In an effort to give pancreatic cancer patients more treatment options, a patient advocacy organization is testing the idea that individuals should be given different choices based on the genetic characteristics of their tumors.
The study, called Precision Promise, will help provide much-needed evidence about the value of precision medicine and, in particular, the value of sequencing tumors as a way of prescribing the most effective treatment. Some 41,780 Americans die from pancreatic cancer every year, and the survival rate over five years is just 8 percent. Current treatment options include surgery, radiation, and chemotherapy, but these have varying success rates. What's unknown is how patients with different mutations in their tumors will respond to new types of treatment that are more tailored to individual patients than these traditional approaches.
Patients who enroll in the trial, run by the Pancreatic Cancer Action Network, will have samples of their tumors collected through a biopsy. Investigators will then perform DNA sequencing on the tumor samples, a technique that will be able to reveal mutations that may be responsible for the cancer. On the basis of that information, patients will be divided into different treatment groups, says Lynn Matrisian, chief research officer at the cancer organization.

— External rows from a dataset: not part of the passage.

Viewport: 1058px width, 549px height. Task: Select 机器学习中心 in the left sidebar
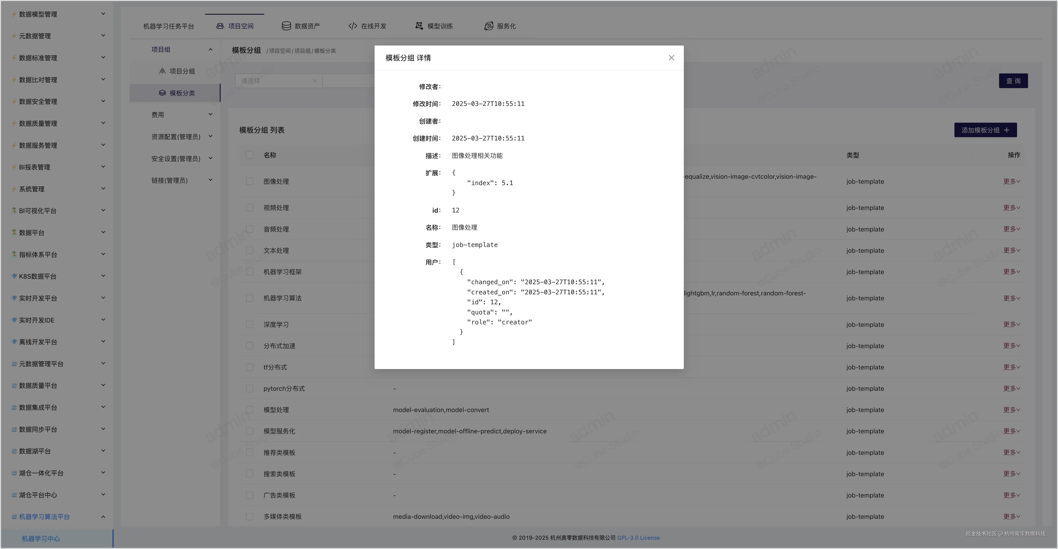pyautogui.click(x=41, y=538)
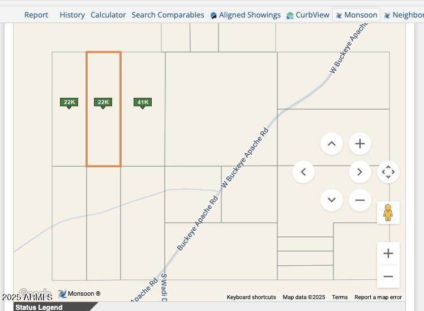Open the Keyboard shortcuts link

[x=251, y=297]
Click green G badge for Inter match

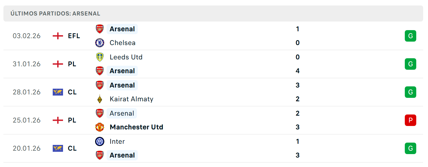point(411,148)
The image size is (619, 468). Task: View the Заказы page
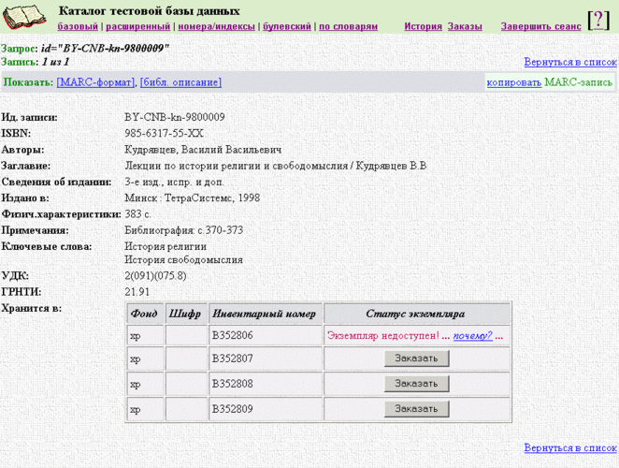466,27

For example, patients harboring mutations in BRCA, a gene involved in DNA repair that has also been linked to breast and ovarian cancer, will be given a treatment to repair that mutation. Another treatment will target patients with high levels of a molecule called hyaluronan around their tumors. For patients whose tumors don’t fit in those categories, a third approach is available—immunotherapy to kill cancer cells.
When the trial opens in spring 2017, it will initially offer these three treatment options. But investigators plan to add additional treatment arms once more patients join. That way, if one treatment doesn’t work for someone, that patient can quickly move to another. The trial will eventually enroll thousands of patients at 12 sites around the country.
The National Cancer Institute’s MATCH trial, a bigger precision-medicine project, is trying to answer some of the same questions for a variety of cancer types. The trial, which launched in August 2015, is conducting genomic testing on 5,000 study participants to guide them into treatments that match their genetic profile.
Robert Comis, cochair of the ECOG-ACRIN Cancer Research Group, which designed the MATCH trial with the National Cancer Institute, says investigators are looking for genetic mutations that are present in different cancer types and trying to determine whether those mutations can be treated the same way regardless of tumors’ location in the body.
Comis thinks we’re likely to see more such trials in the future as drug developers take advantage of cheaper and faster sequencing technology to help them find new drug targets. But he acknowledges that there are substantial costs involved.